§ STATED GOAL 1
Extract the part of the excerpt on Pakistan's May policy rate cut starting with "In the May MPS, the" and going on through "the previous 9mths.", copying it word for word.

§ EXCERPT
────────
In the May MPS, the State Bank of Pakistan (SBP) has cut the policy rate by 100bps to 8.0%, bringing the cumulative reduction since mid-March 2020 to 525bps. This was a scheduled meeting and the move is broadly in-line with market expectations. Real interest rates now stand at zero going by the mid-level of SBP’s projected range for FY21 inflation of 7-9%.
Key reasons behind the decision:
The recent reduction in petroleum (POL) prices by 30-40% supports the view that disinflation in future will be greater than expected. Inflation in FY21 is expected to average towards the lower-end of the indicated range of 7-9%. CPI in April clocked in at 8.5% yoy vs. an average of 11.5% in the previous 9mths.
The lockdown situation has greatly disrupted economic activity in Pakistan. In this environment the policy rate cuts serve to provide immediate liquidity to households and businesses. This has been complemented by recent measures by the SBP to provide cheap loans via refinancing facilities to maintain credit flows, prevent insolvencies and contain unemployment.
────────
§ DATA SHOWN
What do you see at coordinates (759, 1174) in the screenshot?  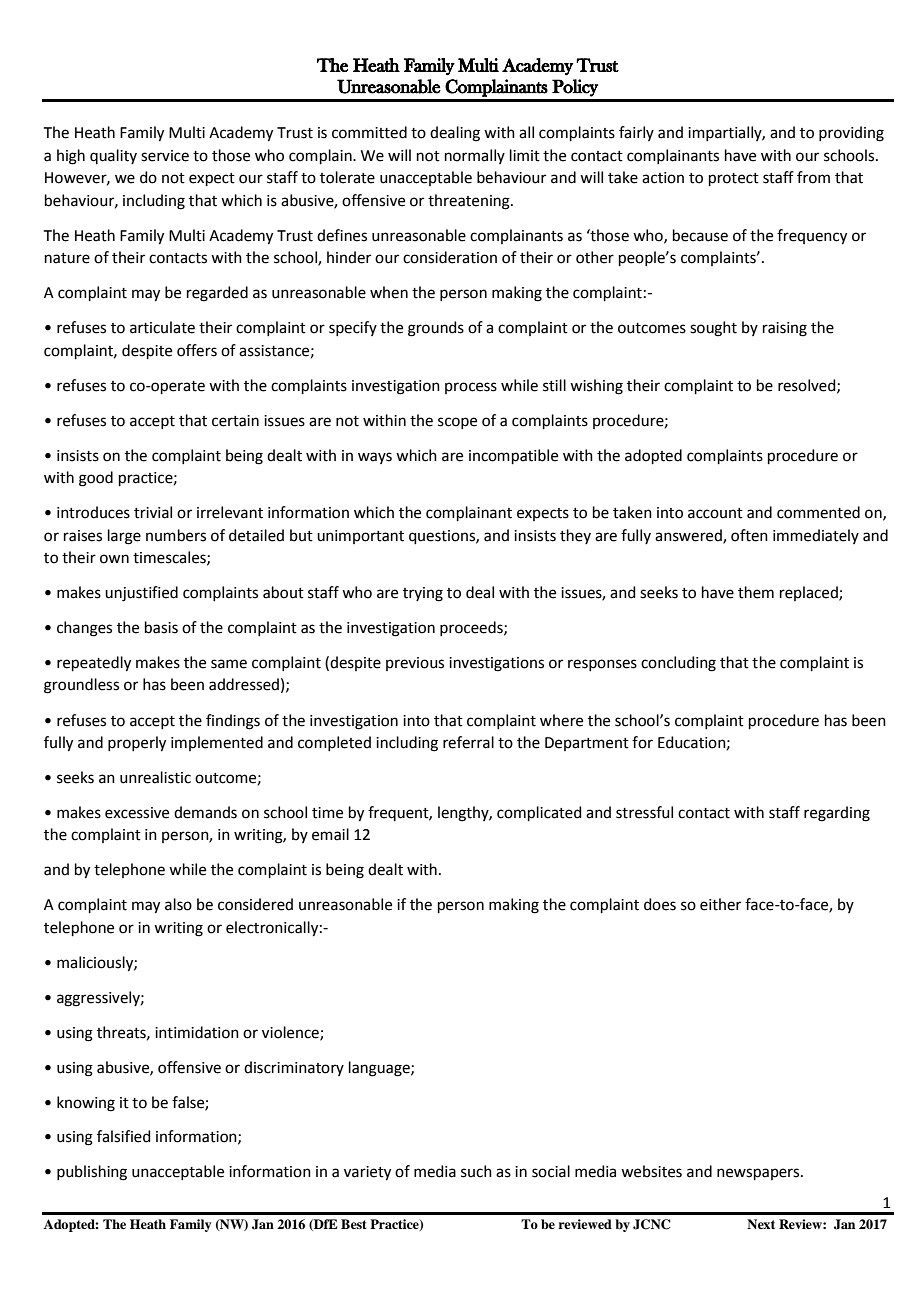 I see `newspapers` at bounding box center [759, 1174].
────────
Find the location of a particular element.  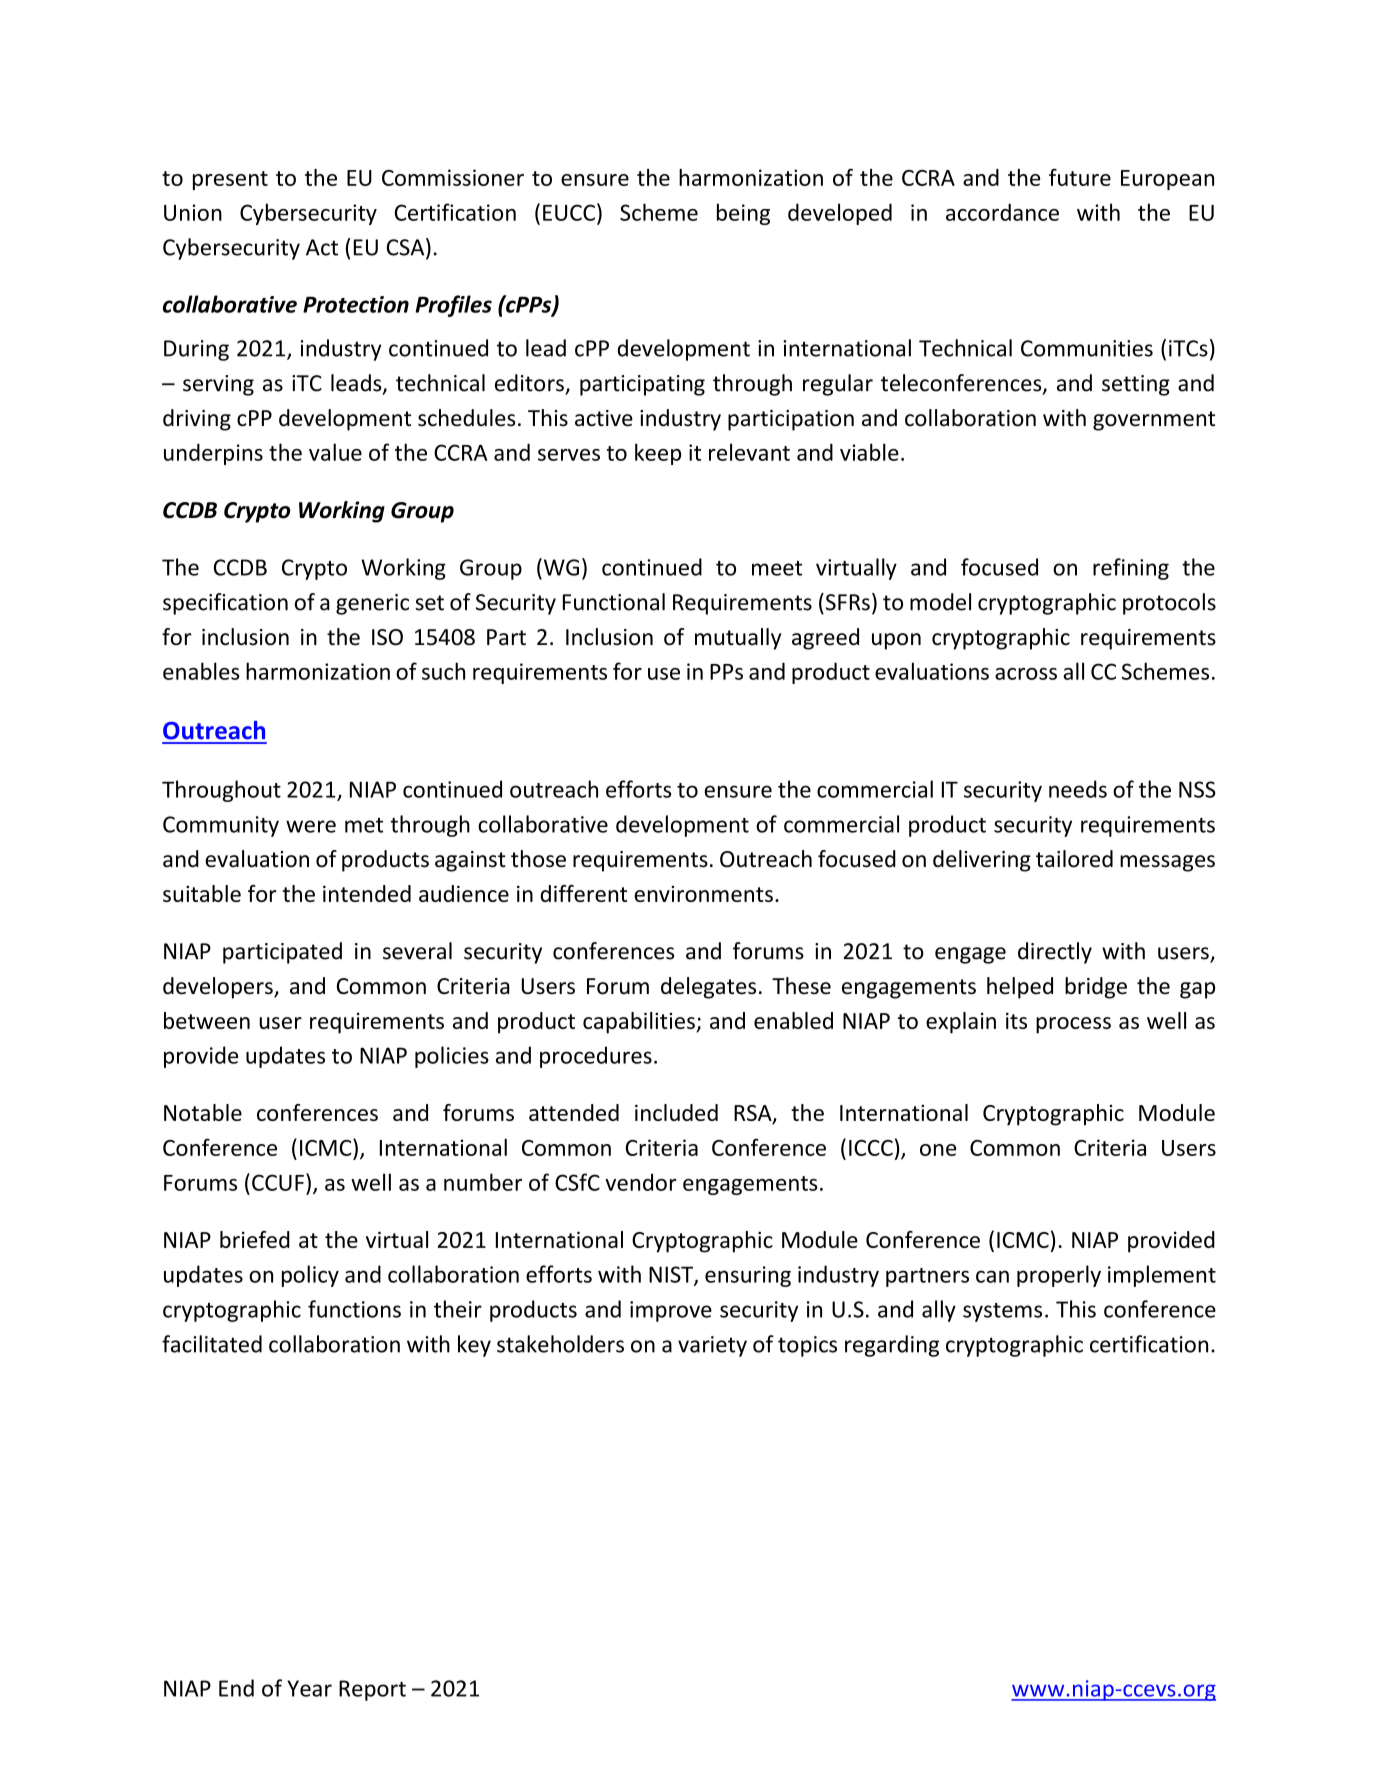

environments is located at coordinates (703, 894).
────────
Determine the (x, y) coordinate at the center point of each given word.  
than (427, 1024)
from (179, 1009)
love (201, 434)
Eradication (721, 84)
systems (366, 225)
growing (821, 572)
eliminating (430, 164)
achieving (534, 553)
────────
§ STATED GOAL 2
Please convert the lines of the records starting with the line with "love (201, 434)" and going on through the line with "achieving (534, 553)" into a JSON list of strings, one string per line and no blank lines. Include only those lines.

§ COMPLETE OUTPUT 1
In the May MPS, the State Bank of Pakistan (SBP) has cut the policy rate by 100bps to 8.0%, bringing the cumulative reduction since mid-March 2020 to 525bps. This was a scheduled meeting and the move is broadly in-line with market expectations. Real interest rates now stand at zero going by the mid-level of SBP’s projected range for FY21 inflation of 7-9%.
Key reasons behind the decision:
The recent reduction in petroleum (POL) prices by 30-40% supports the view that disinflation in future will be greater than expected. Inflation in FY21 is expected to average towards the lower-end of the indicated range of 7-9%. CPI in April clocked in at 8.5% yoy vs. an average of 11.5% in the previous 9mths.

§ COMPLETE OUTPUT 2
[
  "love (201, 434)",
  "Eradication (721, 84)",
  "systems (366, 225)",
  "growing (821, 572)",
  "eliminating (430, 164)",
  "achieving (534, 553)"
]